A revised exam material's not quite aligned to that curriculum, which is not quite thought through. And it all lands on the teachers and they think all my students are going to fail because I'm not ready for this new exam. And I think recognizing that actually it's a, it's a two term problem.
[00:16:04] Speaker A: Yeah, yeah. Again it's about, I think that policymakers should, should be invited into the classroom and yeah, like they need to see what, what's actually going on. It's a bit similar to how project managers think about a project and then think that, oh, if one person can do this in.
Oh, I think there's this classic example.
If a pregnancy is nine months long, then what if we bring in two people, can it be cut into like 4.5 months and can it be done quicker? And it's this kind of understanding of the other side. And then they might think or plan with different timescales in mind.
[00:16:49] Speaker B: Yeah, yeah, yeah. To accept that there is a pragmatic reality. I mean if you're a teacher, you're interested in the 30 kids in front of you and what works for them.
And that's why sometimes there's a bit of a disconnect between what happens in education research and what happens at the national level. So, I mean, education research is predominantly. Well, it's dominated largely by people who are former teachers. That's why a lot of education research is primarily qualitative in nature and very sort of student focused. Whereas policymakers. You're interested in the big picture, you're interested in the national picture, not what happens in school X in town Y. You want to influence change at the national level, and you can only do that with large scale quantitative data which is provided by standardized assessments.
So there is a very clear disconnect between the information and the data you want as a policymaker versus the information of the data you want as a teacher in front of your classroom.
[00:17:45] Speaker C: That's such a good point.
[00:17:46] Speaker B: That's where the divide is.
[00:17:48] Speaker A: Well, that's why they should somehow be brought together. Policymakers entering schools and teachers entering policymaking.
[00:17:54] Speaker B: Michael Gove, I mean, he gets a lot of bad press from teachers and educators who tend to hate him. But to his credit, he did actually attend education conferences and did actually speak to education researchers, which is relatively rare.
[00:18:07] Speaker C: Yes.
[00:18:07] Speaker B: For policymakers.
[00:18:08] Speaker C: Yes.
[00:18:09] Speaker B: So hopefully in the future we'll see a few more education secretaries or people like that going into schools or.
[00:18:15] Speaker A: Well, that would be nice.
[00:18:17] Speaker C: Yeah, yeah, yeah. Okay. So I think. I think we've explored this topic about the kind of institutional impact, the relevance of assessment and learning for policymakers and also for assessment design. I think that's been really interesting. Thank you very much.

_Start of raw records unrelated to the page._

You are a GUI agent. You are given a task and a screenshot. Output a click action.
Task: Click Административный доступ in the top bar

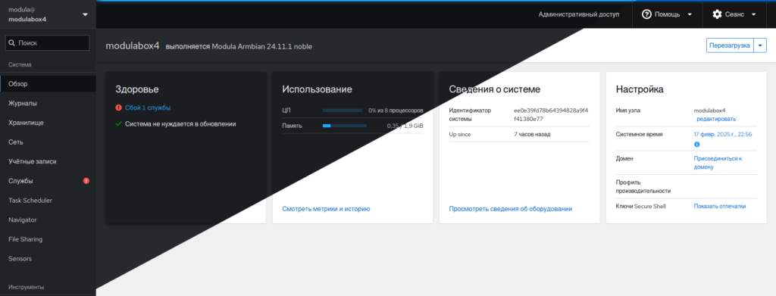click(x=578, y=14)
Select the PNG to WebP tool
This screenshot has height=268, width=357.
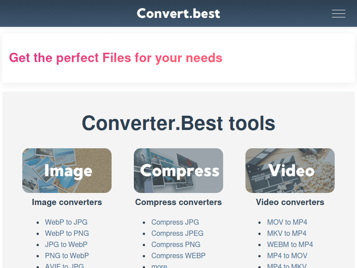67,255
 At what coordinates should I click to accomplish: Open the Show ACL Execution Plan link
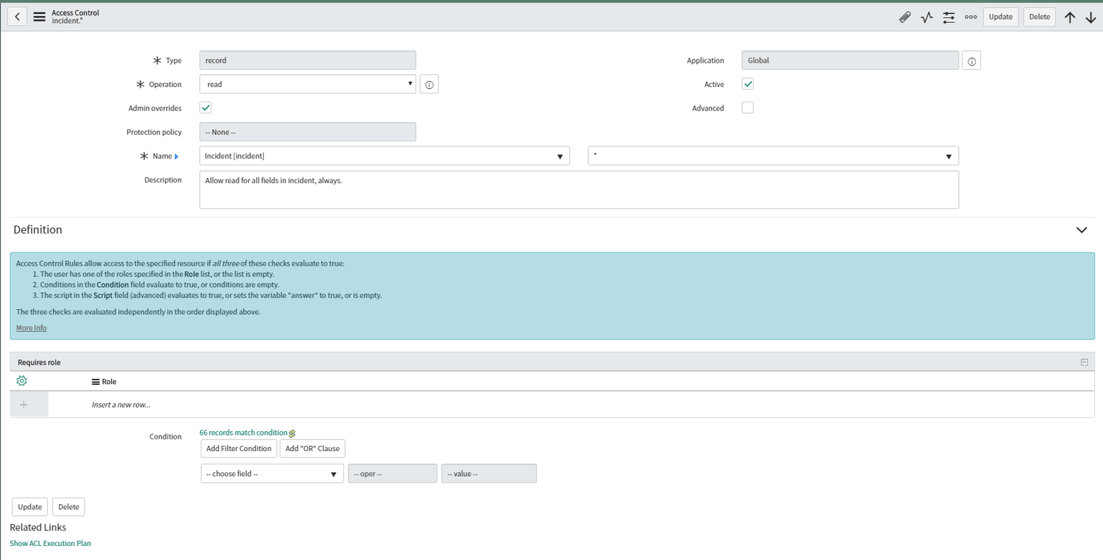50,543
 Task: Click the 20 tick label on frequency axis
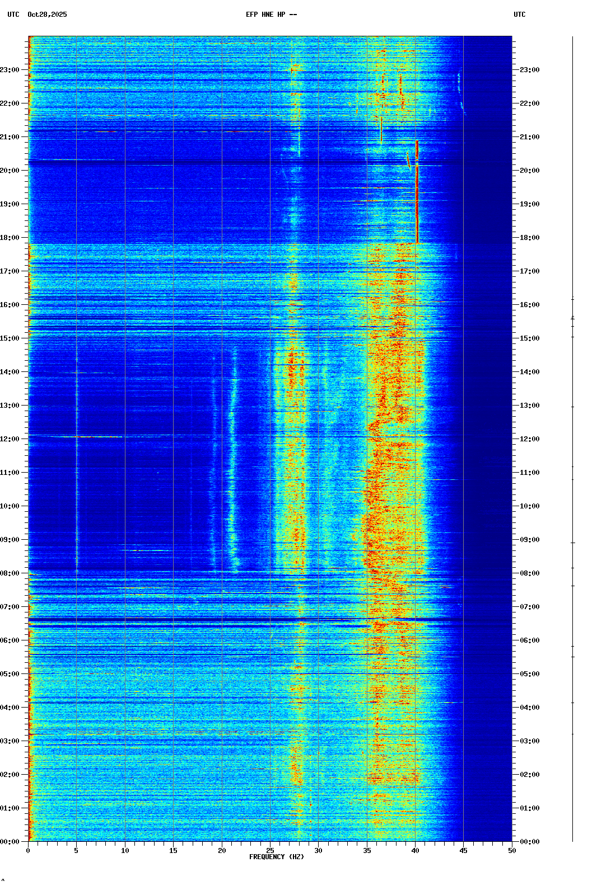[222, 851]
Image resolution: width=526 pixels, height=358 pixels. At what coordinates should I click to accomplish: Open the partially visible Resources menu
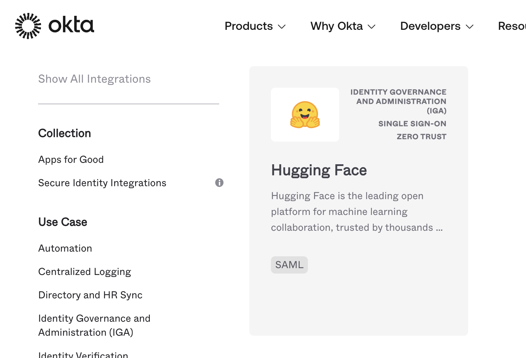[512, 26]
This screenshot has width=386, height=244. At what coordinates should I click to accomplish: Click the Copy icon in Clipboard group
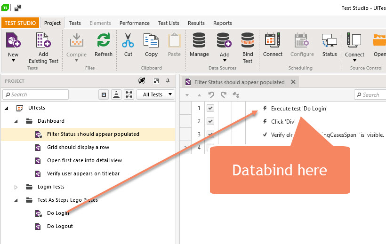point(151,41)
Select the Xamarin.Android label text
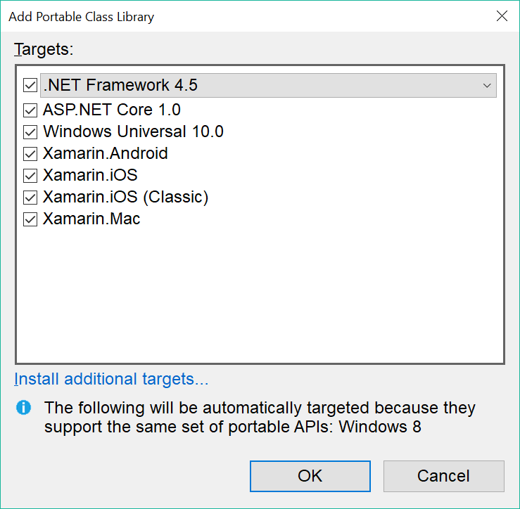The height and width of the screenshot is (509, 520). pyautogui.click(x=106, y=153)
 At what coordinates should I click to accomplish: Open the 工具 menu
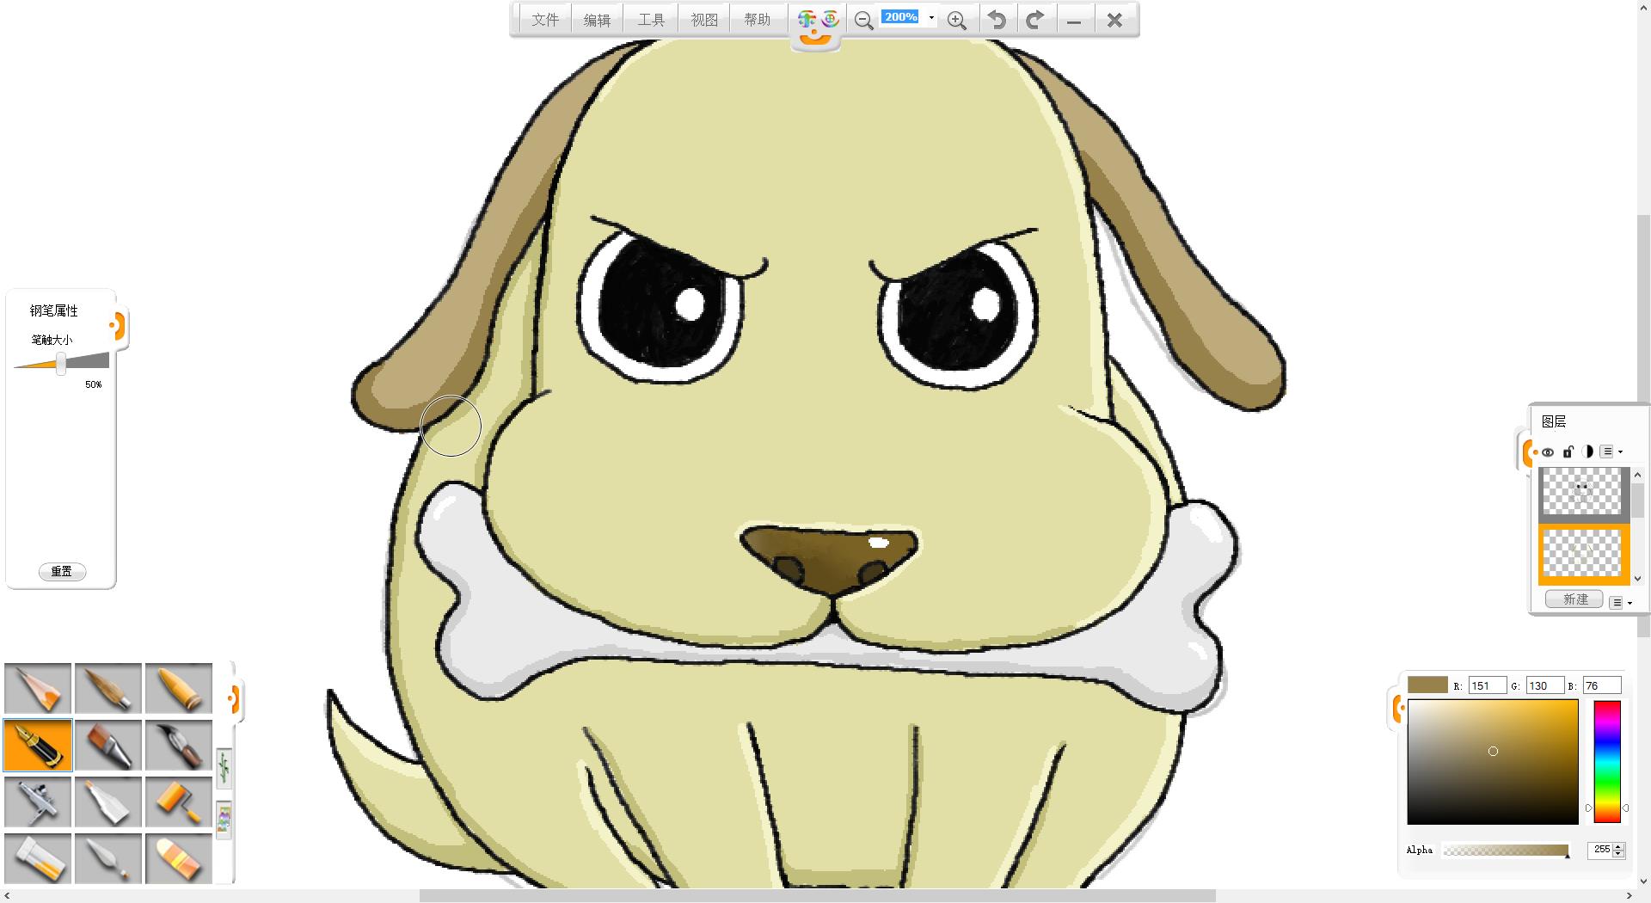tap(651, 20)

[00:18:34] Speaker B: Thank you.
[00:18:35] Speaker A: Thank you.
I just remembered we didn't talk about alternative assessment methods.
[00:18:40] Speaker B: Oh, we should do that. Can we do that?
Or can we fit that in?
[00:18:44] Speaker A: Yeah, I don't. And because that is such a great point, where policies and alternative approaches, assessment.

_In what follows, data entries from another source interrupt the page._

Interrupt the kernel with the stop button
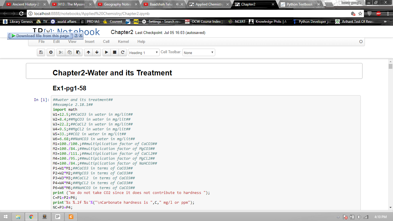393x221 pixels. tap(115, 52)
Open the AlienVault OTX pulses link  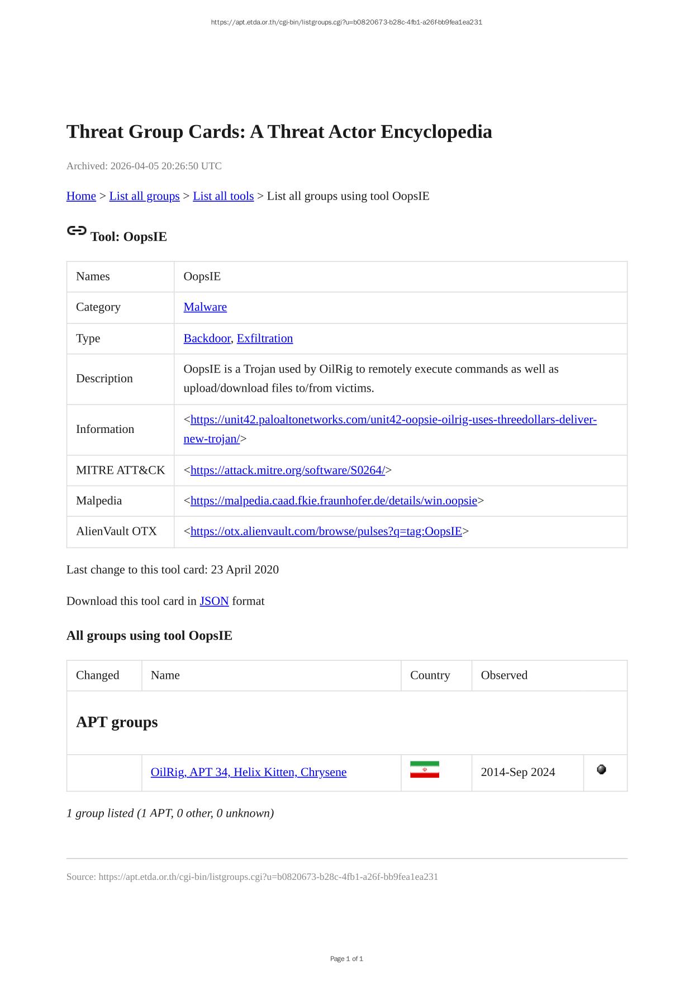click(326, 531)
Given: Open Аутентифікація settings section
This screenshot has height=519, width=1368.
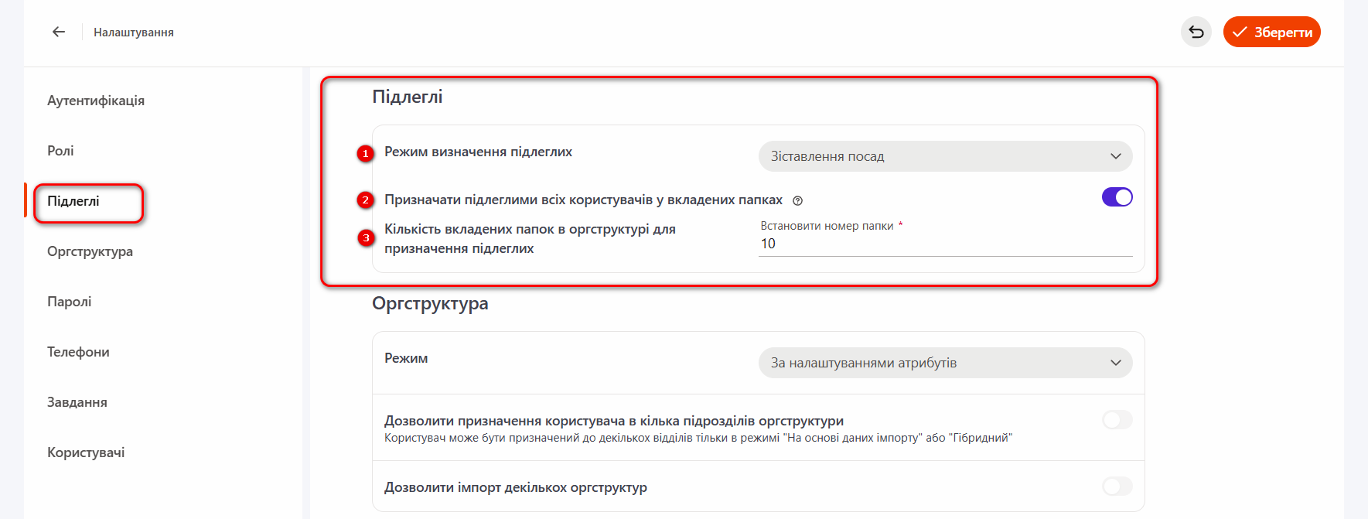Looking at the screenshot, I should pos(96,101).
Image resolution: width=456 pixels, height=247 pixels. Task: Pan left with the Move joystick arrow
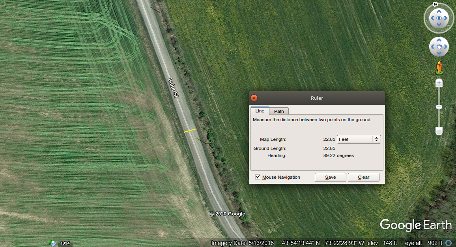click(432, 47)
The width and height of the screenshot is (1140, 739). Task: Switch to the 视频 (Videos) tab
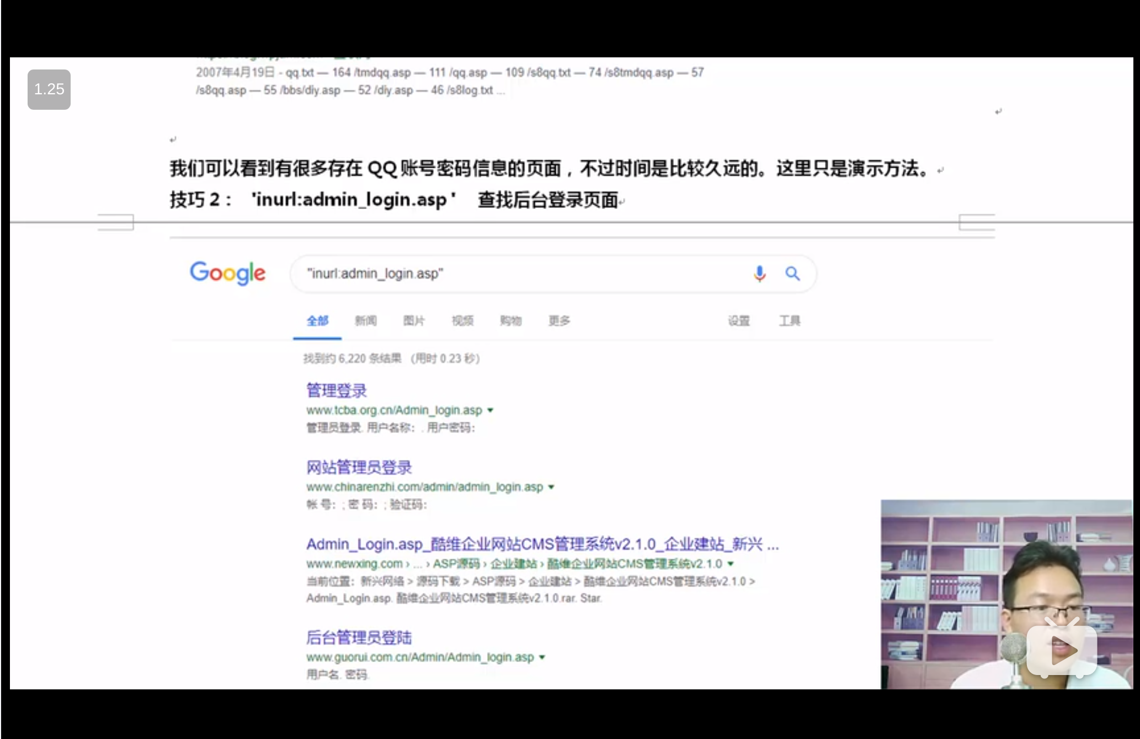(462, 320)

[00:18:51] Speaker B: What might that look like? Oh, yeah.
[00:18:53] Speaker C: But do you mean for formal assessments or for informal assessments?
[00:18:57] Speaker B: You mean on both?
[00:18:59] Speaker A: Why not both? But then there's the other disconnect. And I just went to, like a discussion a week ago, and we were talking about these alternative approaches, and there's this problem that, okay, maybe the teacher or the school favored this kind of approach, but then at the end of the day, they still need to give a grade or they need to somehow fit every student into one box. So how can you fight for alternative approaches and less perhaps standardized approaches when the end result should be a grade?